JPMorgan now expects

Federal Reserve

to raise interest rates for nine consecutive meetings as the central bank grapples with the highest inflation in 40 years.

Central banks raising interest rates faster than investors expected now pose the biggest threat to otherwise healthy markets and economies, bank analysts said in a note over the weekend.

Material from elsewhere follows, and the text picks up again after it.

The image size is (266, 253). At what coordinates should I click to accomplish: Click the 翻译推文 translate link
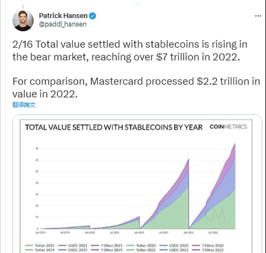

Analysts, led by chief economist Bruce Kasman, said they now believe the Fed will raise rates by 25 basis points (0.25 percentage points) at every meeting through March 2023, or nine total increases.

The federal funds target rate – the Fed’s main interest rate – is currently at an all-time high of between 0% and 0.25%. Nine consecutive increases of 25 basis points would take the rate from 2.25% to 2.5%.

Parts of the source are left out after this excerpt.